THE DATA

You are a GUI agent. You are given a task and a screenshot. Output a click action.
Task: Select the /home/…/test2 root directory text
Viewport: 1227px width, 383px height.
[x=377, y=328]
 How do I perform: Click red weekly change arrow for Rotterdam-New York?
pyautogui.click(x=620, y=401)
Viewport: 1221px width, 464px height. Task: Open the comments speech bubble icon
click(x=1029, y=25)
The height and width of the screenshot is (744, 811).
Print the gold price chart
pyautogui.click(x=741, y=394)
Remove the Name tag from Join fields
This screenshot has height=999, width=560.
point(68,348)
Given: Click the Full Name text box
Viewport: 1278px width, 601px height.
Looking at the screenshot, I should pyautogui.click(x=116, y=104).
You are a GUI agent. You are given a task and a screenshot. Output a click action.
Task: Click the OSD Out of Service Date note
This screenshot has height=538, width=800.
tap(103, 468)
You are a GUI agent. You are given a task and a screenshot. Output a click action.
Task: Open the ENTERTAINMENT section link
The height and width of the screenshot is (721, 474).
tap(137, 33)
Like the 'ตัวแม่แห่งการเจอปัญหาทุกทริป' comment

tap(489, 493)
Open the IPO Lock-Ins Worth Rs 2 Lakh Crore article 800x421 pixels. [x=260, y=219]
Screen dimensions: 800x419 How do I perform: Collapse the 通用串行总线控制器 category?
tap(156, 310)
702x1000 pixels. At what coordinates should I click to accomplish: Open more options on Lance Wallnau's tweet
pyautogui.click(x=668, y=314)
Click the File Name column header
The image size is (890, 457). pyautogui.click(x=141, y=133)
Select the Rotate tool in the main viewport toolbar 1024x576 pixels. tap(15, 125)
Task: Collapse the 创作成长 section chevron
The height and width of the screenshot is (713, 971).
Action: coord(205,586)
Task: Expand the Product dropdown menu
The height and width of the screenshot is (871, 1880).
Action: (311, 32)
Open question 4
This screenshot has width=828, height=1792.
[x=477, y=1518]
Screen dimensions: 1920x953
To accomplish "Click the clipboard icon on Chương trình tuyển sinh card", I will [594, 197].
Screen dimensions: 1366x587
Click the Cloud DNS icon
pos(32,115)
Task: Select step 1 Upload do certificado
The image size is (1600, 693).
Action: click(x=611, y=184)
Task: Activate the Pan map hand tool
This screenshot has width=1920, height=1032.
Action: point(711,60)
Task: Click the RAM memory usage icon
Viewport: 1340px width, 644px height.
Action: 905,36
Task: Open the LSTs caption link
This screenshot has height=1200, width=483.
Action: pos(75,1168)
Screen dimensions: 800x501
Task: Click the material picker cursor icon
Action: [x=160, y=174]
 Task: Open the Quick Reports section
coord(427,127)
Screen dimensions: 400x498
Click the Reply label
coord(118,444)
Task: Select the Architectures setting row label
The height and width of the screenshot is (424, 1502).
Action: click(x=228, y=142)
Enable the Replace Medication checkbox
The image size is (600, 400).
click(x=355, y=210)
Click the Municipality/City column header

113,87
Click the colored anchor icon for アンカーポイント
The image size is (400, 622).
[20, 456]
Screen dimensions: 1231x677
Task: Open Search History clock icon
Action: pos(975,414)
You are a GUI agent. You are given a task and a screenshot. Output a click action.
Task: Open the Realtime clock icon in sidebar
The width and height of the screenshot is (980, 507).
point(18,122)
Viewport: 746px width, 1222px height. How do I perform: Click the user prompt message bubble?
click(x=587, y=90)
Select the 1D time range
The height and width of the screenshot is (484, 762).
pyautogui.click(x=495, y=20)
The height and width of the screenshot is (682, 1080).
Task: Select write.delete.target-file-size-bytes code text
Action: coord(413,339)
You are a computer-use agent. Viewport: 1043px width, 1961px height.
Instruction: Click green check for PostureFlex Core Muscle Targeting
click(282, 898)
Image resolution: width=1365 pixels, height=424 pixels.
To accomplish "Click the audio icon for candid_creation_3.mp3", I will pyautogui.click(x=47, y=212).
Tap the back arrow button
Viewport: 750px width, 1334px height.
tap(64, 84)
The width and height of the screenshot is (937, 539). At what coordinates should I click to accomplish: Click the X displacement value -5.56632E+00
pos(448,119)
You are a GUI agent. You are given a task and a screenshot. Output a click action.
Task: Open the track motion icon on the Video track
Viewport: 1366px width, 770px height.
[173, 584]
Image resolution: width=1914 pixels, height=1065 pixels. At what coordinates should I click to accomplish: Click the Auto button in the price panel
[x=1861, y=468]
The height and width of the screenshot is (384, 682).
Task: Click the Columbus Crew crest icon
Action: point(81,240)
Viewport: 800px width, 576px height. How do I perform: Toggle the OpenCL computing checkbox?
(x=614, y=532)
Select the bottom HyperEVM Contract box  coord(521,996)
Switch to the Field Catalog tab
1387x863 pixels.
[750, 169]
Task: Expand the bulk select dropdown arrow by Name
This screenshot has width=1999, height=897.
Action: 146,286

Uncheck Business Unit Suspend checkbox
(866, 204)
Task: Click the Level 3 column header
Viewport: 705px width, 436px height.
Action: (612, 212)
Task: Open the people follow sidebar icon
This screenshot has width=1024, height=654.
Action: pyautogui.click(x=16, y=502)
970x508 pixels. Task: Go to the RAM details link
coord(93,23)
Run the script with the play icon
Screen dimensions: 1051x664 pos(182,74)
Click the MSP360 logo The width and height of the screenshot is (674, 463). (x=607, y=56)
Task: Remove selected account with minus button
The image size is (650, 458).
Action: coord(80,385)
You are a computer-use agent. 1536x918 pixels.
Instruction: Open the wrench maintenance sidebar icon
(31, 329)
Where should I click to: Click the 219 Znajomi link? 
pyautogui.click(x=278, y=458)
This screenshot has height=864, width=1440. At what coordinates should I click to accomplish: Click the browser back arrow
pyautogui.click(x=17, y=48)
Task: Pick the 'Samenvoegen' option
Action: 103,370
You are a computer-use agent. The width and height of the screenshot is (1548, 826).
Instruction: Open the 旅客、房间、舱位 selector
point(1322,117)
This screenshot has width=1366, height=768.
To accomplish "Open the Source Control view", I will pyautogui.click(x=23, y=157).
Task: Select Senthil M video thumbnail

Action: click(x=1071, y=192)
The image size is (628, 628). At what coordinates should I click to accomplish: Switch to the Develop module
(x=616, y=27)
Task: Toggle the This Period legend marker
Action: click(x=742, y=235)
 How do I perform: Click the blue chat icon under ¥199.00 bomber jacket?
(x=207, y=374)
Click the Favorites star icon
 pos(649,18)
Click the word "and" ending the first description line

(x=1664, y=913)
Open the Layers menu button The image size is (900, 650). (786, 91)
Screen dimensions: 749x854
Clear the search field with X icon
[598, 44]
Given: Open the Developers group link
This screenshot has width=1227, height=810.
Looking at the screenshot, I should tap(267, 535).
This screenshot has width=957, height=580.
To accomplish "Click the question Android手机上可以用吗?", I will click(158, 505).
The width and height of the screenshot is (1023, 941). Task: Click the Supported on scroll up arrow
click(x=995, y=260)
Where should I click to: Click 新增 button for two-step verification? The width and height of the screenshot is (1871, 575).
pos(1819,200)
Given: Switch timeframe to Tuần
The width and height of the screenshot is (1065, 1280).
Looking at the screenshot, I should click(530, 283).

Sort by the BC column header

ABOUT THIS EXERCISE
The answer must be a single number: how many lines in the records above contain the word "Expand".

RESPONSE
2